As St. Louis Public Schools Board of Education members met to discuss the district’s reopening plans July 13, two different protest groups gathered outside to express their grievances with the district.
Inside, board members worried over the Delta COVID-19 variant’s impact on reopening plans and announced initiatives to bring students back to school with masks and vaccinations.
Outside, activists with the Communities One Project continued their quest to save the historic Paul Lawrence Dunbar Elementary School from becoming an online-school-only facility, a demand for which they have been marching and protesting since this change was announced months ago.
Bridge 2 Hope, a parent empowerment group, demanded more personalized reading and mathematics plans for their children in order to increase the number of SLPS students reading at grade level.
Both groups said that members of the Board have been unresponsive and would not meet with them to discuss alternate plans for the district in a timely manner. Bridge 2 Hope, according to representative Makayla Gray, tried to meet with Superintendent Kelvin Adams on May 5. He never showed up to the meeting, she said. The Individual Academic Recovery Plan (IARP) the group proposed to the district was developed by parents.
“The schools are doing something like individualized reading, but only in kindergarten through third grade,” parent Samantha Simpson said.
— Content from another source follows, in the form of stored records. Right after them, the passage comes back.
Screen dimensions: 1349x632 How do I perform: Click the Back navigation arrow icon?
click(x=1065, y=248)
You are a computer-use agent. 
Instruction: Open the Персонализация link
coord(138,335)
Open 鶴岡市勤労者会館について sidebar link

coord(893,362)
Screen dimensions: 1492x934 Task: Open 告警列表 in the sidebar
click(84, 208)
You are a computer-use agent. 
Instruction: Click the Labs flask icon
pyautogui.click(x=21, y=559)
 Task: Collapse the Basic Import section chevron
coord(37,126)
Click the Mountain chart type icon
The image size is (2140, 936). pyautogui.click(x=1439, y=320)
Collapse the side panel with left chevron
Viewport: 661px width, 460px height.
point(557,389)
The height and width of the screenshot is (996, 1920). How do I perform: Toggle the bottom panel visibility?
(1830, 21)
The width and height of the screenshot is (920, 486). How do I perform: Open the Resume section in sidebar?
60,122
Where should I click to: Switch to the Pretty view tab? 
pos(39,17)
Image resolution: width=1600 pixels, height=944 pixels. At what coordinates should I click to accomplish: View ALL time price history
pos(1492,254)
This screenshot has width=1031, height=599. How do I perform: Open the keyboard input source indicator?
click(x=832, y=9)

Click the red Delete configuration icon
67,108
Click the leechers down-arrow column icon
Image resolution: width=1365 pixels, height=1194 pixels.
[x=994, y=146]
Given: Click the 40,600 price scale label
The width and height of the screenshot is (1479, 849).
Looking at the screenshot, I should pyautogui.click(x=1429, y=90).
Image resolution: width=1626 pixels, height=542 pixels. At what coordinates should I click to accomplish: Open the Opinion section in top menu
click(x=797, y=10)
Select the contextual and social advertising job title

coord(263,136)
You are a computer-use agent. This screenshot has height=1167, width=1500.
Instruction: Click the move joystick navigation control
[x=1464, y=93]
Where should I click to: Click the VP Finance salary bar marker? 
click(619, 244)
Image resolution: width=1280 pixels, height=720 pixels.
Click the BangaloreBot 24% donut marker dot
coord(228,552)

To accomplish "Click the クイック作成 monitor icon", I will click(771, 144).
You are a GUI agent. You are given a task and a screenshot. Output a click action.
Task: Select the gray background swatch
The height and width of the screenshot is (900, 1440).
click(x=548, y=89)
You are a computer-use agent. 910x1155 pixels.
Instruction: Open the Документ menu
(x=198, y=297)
For her children, though, that’s not enough.
“I do believe that the IARP would have, actually, saved my youngest. He doesn’t have any developmental disabilities…but he couldn’t read,” she said. His test scores, however, were not low enough to warrant extra support.
“Now, he’s going into the fourth grade and reading on a first-grade level, and the district still doesn’t want to provide him with reading services.”
Krystal Barnett, 38, founded Bridge 2 Hope because, as a single mother who began parenting at 19, she felt there were not good options for her kids within the district. Now, she trains “powerful parent advocates” like Angel Were to go into the schools and advocate for their children’s needs. Were said that she had to go into the schools ‘five times in one week’ in order to make sure her children’s academic needs were being served.
To Barnett, this shows a certain “hypocrisy” in the district’s efforts to connect with parents. “What the district has done a good job [at] is, pretending to care, pretending to listen, but moving in a way that…shows that they don’t value community, they don’t value parent engagement and input,” she said.
Board members themselves expressed concerns about lack of parent involvement in the district’s plans.
“I think that institutions can always do a better job at including community and including the stakeholders, I think that’s something that…folks in the institution have to always be open to and listening,” said the Board’s newest member Alisha Sonnier.
Some things, though, “are just tough,” she added. “School closings and school closures are always tough. Nobody wants it to be the school in their community.”
Adams announced that efforts are being made to involve parents in back-to-school planning: teachers with AFT-Local 420 are hosting a “back to school” phone banking session to inform parents of their options, which currently consist of either in-person school or the virtual “edmentum” program.
For whichever schooling option families choose, the ‘one to one’ technology program that was implemented during the first year of the pandemic—in which any student can be loaned a laptop and WiFi hotspot—will continue into this academic year.
Adams also noted that, while recent surveys indicated that “only about 30 families” were interested in virtual schooling, families who may be considering that option more seriously now in light of the Delta variant should contact the district. Blended schooling, in which students attended class in-person sometimes and online sometimes, was “incredibly difficult” for students and staff, Adams said, and as such will not be an option in the coming year.
All schools will be testing students prior to their return to the classroom in August. There is no vaccination requirement in place for students or staff, though Adams hopes to partner with the Urban League in providing more vaccine access to the SLPS population. Right now, he estimated, “about 60 to 80 percent” of teachers and administrators are vaccinated.
Every student and staff member still be required to wear face masks in the fall, as was announced last week “because of the variants.” The Urban League will also partner with the district on providing those masks (some of which, Board members suggested, could be “fun animal masks” in order to encourage younger students to wear them). The district currently has over 100,000 masks in warehouse storage, and is acquiring more.
Adams also emphasized that the school will be able to move smoothly into a fully-virtual format if necessary. “If we ever have to switch, or quarantine a school, we will have the ability to do so,” he said. “We are cognizant of what’s happening in our region…and we want to be ready in case we have to switch.”
For the families organizing with Bridge 2 Hope, though, the prospect of a more normal start of the school year in the fall is not enough. “In 2019, 88% of the Black and Brown children in this district could not read on grade level,” Samantha Simpson said. “And that’s my kids, at the end of the day. And that’s why we’re out here, that’s why all of these parents are coming together—because the more we get educated, the more powerful we become.”
“School closings and school closures are always tough. Nobody wants it to be the school in their community.” SLPS Board member Alisha Sonnier.